Norman Geisler on Existentialism

I was reading an article by Norman Geisler entitled “Beware of Philosophy: A Warning to Biblical Scholars”, in it Geisler gives an admonition to biblical scholars over varying forms of philosophical schools of thought . Below is an excerpt from the article with a critique on Soren Kierkegaard’s existentialist paradigm:

 

The father of modern existentialism was not a twentieth-century French atheist but a Danish Christian named Soren Kierkegaard (1813-1855) who could have signed a statement subscribing to the historic fundamentals of the Faith.
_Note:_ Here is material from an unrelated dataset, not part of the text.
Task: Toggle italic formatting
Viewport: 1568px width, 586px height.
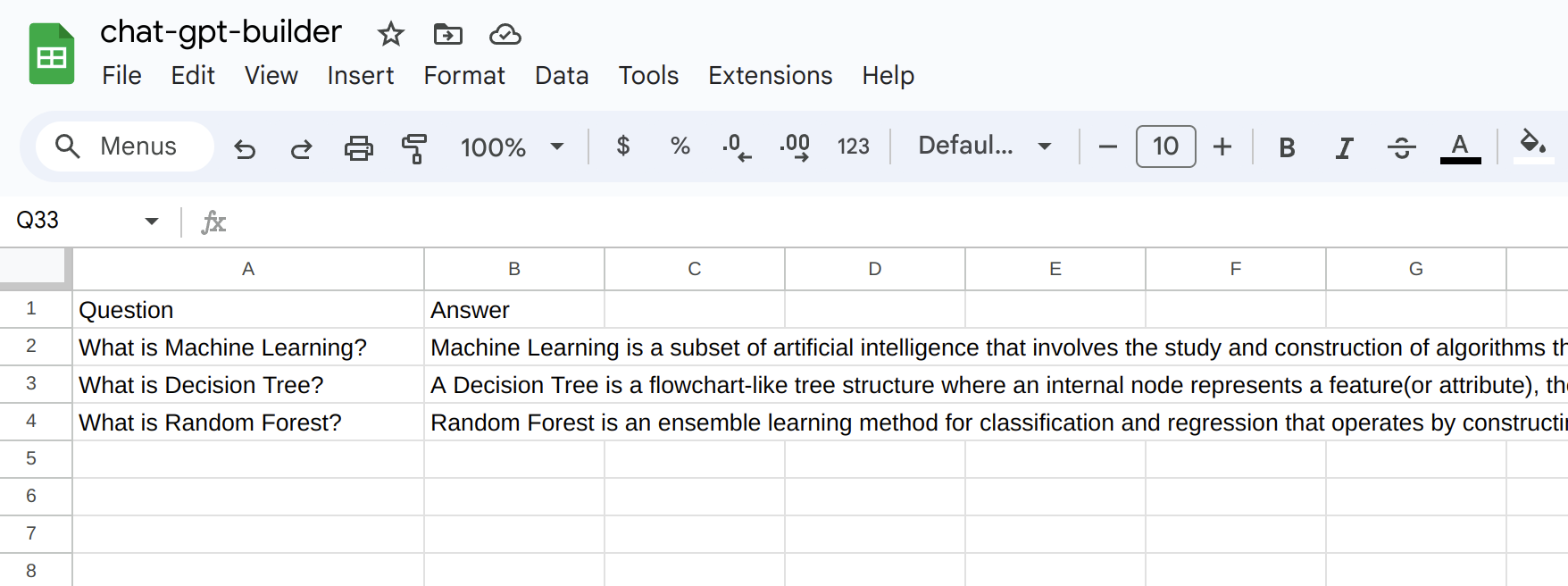Action: click(x=1344, y=147)
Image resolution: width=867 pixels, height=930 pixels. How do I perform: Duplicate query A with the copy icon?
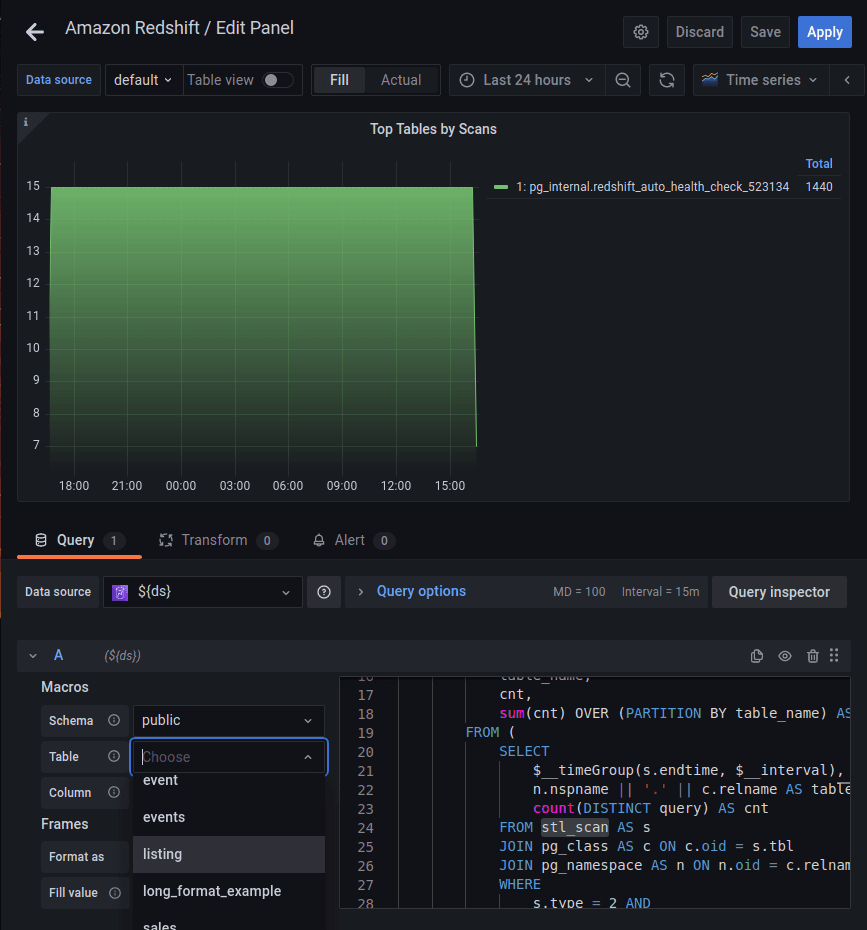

He wrote: “On the whole, the doctrine as it is taught [in the church] is entirely sound.”28 Nonetheless, few have done more from within the evangelical fold to methodologically undermine historic orthodoxy than Kierkegaard. Indeed, it was his philosophical son, Karl Barth, who gave rise to Neo-Orthodoxy. Kierkegaard concluded that even if we assume that the defenders of Christianity “… have succeeded in proving about the Bible everything that any learned theologian in his happiest moment has ever wished to prove about the Bible” namely, “that these books and no others belong in the canon; they are authentic; they are integral; their authors are trustworthy–one may well say, that it is as if every letter were inspired.” Kierkegaard asked: “Has anyone who previously did not have faith been brought a single step nearer to its acquisition? No, not a single step.”29

Then Kierkegaard posed the opposite, namely, “that the opponents have succeeded in proving what they desire about the Scriptures, with a certainty transcending the most ardent wish of the most passionate hostility–what then? Have the opponents thereby abolished Christianity? By no means. Has the believer been harmed? By no means, not in the least.”30

At the minimum, Kierkegaard’s bifurcation of fact and value is axiologically misplaced. In fact, it has been biblically disastrous, as Barth, Brunner, and Bultmann demonstrate–or whatever other “B’s” may be buzzing around unorthodox circles. We need only mention the Kierkegaardian inspired beliefs that: 1) Religious truth is located in personal encounter (subjectivity); 2) Propositional truth is not essential to the Faith; 3) Higher criticism is not harmful to real Christianity: 4) God is “wholly other” and essentially unknowable, even through biblical revelation. These give further significance to the Pauline warning to “beware of philosophy.”

28Soren Kierkegaard, Kierkegaard’s Journals and Papers 6:362 in A Kierkegaard Anthology, ed. Robert Bretall (Princeton, NJ: Princeton University Press, 1973).  29Soren Kierkegaard, Concluding Unscientific Postscript to Philosophical Fragments, trans. Howard V. Hong and Edna H.Hong (Princeton, MJ: Princeton University Press, 1985), 29-30.  30Ibid., 31.